Eu sabia das histórias dessa comadre de minha vó, mistura de índio com preto africano, mas nunca tinha lido as tais rezas que ela sabia fazer e que estavam dentro do livrinho de rezas que estava perdido desde que a minha avó ficou muito velha, que passou a rezar o terço, toda tarde, e nunca mais tinha ido para a igreja.
E aja a gente a procurar o livro que ninguém sabia onde estava.
Depois de uns dias procurando, já era de noite, o frio estava de lascar pau seco, aí eu pedi a minha avó outro cobertor para forrar a rede. Ela foi pegar o cobertor e assim, mesmo sem querer, achou o livrinho no fundo do baú de roupa de casa e dentro dele estava o papel com a reza. Muito mal escrita, ruim de ler, mas a intensão é o que vale.
No dia seguinte, eu fui falar com compadre Borges para a gente ir na praia buscar umas jarras com água do mar.
Mas precisava ser jarra das grandes porque para a coisa funcionar, precisava ter bastante material.
Acertamos tudo, colocamos no caminhão da feira seis jarras dessas que cabem cinco latas d’água dentro e fomos buscar a água do mar lá na praia de Sirinhaém que naquela época tinha água limpa com cheiro de maresia.
Saímos de casa antes do sol nascer e durante o percurso eu vim fazendo a reza da índia velha e o compadre Borges rezando o terço, porque era uma missão de muita responsabilidade.
Quando chegamos, o mar estava calmo com o sol nascendo bonito, lá na linha do horizonte. Compadre Borges perguntou se mão era melhor esperar o vento fazer as ondas para pegar a água em movimento forte. Aí eu disse a ele que não. A água devia ser pegada como estava se apresentando naquele momento. Enchemos as jarras até com os pedaços de sargaço que vieram para dentro da lata, assim que nem quem quer dizer, eu tenho que ir também e voltamos em cima dos pés.
De tardezinha, quando chegamos a estrela papa-ceia já tinha se apresentado e enquanto eu levava as jarras para a beira do açude, o compadre Borges foi buscar a filha dele.
Ela veio na rede, carregada pelo pai e o vaqueiro Manoel Gerônimo, que foi o homem mais decente e honesto que eu já conheci na vida. Quando eles chegaram, a menina estava cansada que parecia que tinha passado o dia todo trabalhando na enxada debaixo de sol quente.
Aí posicionaram ela direito e eu despejei as jarras de uma vez só dentro do açude. Olhe. Eu chego a me arrepiar quando lembro do que aconteceu... parecia que não ia acontecer nada.

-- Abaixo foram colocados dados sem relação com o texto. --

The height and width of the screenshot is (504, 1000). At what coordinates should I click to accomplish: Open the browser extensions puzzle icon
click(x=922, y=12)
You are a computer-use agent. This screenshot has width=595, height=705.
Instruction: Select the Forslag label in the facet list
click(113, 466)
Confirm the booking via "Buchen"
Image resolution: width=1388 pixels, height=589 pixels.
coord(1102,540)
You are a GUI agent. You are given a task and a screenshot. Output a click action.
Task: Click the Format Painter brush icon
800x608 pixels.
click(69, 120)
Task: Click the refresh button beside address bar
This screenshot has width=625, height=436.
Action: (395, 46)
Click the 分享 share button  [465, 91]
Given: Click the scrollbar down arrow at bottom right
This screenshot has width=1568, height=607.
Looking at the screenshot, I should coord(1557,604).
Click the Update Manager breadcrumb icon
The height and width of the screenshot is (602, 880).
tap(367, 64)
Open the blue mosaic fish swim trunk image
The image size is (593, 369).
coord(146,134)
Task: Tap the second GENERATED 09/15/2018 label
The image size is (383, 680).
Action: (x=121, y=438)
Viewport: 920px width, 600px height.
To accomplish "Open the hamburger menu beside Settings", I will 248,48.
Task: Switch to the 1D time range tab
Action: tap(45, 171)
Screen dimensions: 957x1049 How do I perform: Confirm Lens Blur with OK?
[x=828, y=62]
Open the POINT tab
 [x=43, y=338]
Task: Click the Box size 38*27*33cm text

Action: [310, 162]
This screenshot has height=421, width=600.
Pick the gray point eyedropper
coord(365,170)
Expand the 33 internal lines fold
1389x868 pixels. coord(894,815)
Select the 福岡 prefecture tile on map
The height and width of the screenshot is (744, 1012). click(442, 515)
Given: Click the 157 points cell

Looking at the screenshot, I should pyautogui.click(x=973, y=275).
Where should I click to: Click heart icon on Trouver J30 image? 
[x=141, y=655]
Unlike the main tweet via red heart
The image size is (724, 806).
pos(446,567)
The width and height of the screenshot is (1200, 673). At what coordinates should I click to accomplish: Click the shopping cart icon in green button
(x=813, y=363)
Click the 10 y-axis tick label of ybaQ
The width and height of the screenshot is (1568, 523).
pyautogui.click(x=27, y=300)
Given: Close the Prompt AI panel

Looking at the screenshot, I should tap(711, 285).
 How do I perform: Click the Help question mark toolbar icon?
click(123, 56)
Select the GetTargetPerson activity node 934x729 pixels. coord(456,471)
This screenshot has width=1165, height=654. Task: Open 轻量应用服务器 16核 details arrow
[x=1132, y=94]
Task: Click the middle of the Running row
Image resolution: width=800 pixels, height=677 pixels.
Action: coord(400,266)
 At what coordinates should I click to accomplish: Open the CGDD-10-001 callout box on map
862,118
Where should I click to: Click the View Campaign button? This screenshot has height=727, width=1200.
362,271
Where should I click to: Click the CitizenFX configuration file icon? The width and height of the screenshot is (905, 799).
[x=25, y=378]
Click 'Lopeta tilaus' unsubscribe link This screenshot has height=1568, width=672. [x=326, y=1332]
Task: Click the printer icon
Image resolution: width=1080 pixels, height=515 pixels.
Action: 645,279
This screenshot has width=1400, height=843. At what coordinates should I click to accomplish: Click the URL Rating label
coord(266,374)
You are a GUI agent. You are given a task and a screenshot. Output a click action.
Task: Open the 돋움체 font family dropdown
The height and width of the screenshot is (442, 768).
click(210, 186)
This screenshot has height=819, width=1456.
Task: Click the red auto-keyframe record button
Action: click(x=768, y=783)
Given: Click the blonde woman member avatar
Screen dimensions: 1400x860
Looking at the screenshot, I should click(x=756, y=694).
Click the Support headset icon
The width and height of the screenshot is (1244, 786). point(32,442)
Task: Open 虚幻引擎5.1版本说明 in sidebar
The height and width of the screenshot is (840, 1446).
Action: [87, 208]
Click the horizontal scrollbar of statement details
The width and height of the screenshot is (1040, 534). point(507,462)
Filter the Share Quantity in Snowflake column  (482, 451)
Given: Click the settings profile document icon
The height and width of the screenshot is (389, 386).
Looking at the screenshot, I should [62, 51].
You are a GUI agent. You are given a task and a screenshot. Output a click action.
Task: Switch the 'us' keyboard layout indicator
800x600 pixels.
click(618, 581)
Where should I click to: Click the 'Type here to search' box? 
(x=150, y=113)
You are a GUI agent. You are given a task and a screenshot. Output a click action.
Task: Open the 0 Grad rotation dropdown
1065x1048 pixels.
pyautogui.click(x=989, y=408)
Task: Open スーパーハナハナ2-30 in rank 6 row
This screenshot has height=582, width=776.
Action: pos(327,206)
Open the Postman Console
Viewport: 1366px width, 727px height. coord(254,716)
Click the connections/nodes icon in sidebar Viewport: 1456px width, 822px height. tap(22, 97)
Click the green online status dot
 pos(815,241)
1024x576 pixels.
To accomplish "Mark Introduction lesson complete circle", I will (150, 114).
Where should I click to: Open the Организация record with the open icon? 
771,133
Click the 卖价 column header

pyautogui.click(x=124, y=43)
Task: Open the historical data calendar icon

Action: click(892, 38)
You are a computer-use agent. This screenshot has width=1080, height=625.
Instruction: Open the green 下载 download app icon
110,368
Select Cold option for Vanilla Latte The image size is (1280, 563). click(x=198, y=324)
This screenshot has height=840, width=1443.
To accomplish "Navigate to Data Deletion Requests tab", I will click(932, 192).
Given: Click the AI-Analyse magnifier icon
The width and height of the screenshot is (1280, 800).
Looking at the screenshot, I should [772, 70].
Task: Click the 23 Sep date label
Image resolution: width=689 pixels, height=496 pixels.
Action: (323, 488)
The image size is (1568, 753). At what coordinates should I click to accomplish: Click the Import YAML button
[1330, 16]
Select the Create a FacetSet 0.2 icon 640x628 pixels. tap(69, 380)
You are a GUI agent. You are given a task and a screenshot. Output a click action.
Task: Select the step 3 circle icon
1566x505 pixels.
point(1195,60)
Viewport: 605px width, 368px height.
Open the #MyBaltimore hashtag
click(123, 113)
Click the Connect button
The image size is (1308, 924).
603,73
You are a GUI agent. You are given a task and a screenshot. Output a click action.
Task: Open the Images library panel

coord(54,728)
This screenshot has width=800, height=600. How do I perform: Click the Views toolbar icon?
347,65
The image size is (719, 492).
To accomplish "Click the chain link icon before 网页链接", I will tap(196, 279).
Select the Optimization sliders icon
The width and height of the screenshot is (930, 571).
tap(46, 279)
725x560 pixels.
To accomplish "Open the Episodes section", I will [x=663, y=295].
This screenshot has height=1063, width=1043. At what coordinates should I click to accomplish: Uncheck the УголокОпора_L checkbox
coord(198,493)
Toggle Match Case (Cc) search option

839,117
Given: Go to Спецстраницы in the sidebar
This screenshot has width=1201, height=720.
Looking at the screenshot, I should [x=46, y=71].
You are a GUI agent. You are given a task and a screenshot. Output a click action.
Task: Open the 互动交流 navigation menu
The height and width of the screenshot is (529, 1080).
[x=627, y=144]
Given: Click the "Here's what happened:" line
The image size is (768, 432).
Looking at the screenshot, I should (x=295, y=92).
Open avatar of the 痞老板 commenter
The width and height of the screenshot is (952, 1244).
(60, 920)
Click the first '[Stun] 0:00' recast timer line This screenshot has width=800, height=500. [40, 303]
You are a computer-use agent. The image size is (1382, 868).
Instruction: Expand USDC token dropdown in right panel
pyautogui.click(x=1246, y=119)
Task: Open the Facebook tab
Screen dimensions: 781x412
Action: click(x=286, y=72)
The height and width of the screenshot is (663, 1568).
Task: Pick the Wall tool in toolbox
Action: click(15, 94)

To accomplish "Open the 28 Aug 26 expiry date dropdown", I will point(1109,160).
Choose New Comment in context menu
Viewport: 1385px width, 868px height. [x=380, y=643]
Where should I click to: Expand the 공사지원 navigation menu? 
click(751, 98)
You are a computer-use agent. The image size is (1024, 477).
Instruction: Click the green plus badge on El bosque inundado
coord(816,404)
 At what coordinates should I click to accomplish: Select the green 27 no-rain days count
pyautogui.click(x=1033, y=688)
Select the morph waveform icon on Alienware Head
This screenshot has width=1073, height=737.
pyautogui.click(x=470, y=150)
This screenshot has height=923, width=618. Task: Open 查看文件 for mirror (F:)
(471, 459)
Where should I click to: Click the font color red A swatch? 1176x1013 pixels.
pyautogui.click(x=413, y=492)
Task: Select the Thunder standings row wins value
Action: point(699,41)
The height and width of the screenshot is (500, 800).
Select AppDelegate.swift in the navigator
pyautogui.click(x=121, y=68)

A água salgada, brilhando por causa da luz da lua, foi se espalhando por cima da água do açude, foi se afastando da beira, quando chegou mais ou menos no meio, o vento começou a soprar, fez-se um redemoinho e de repente, formou-se a onda assim que nem uma parede, veio rolando e se espalhou na beira do açude. Chegou a molhar o fundo da rede aonde Angelina estava deitada com os olhos brilhando de felicidade. Ela pegou um pedaço de sargaço que caiu dentro da rede e eu acho que por causa de tanta felicidade que estava sentindo, morreu nesse mesmo dia.
- Ô seu Olegário, não era mais fácil levar menina para ver o mar?
- Era. Eu sei que era, mas ela não tinha condições nem de sair da cama, quanto mais fazer a viagem até o mar. Eu não tive coragem para dizer um negócio desse a um pai sofrido como compadre Borges não, Marculino... você ainda é muito novo para conhecer as tristezas da vida.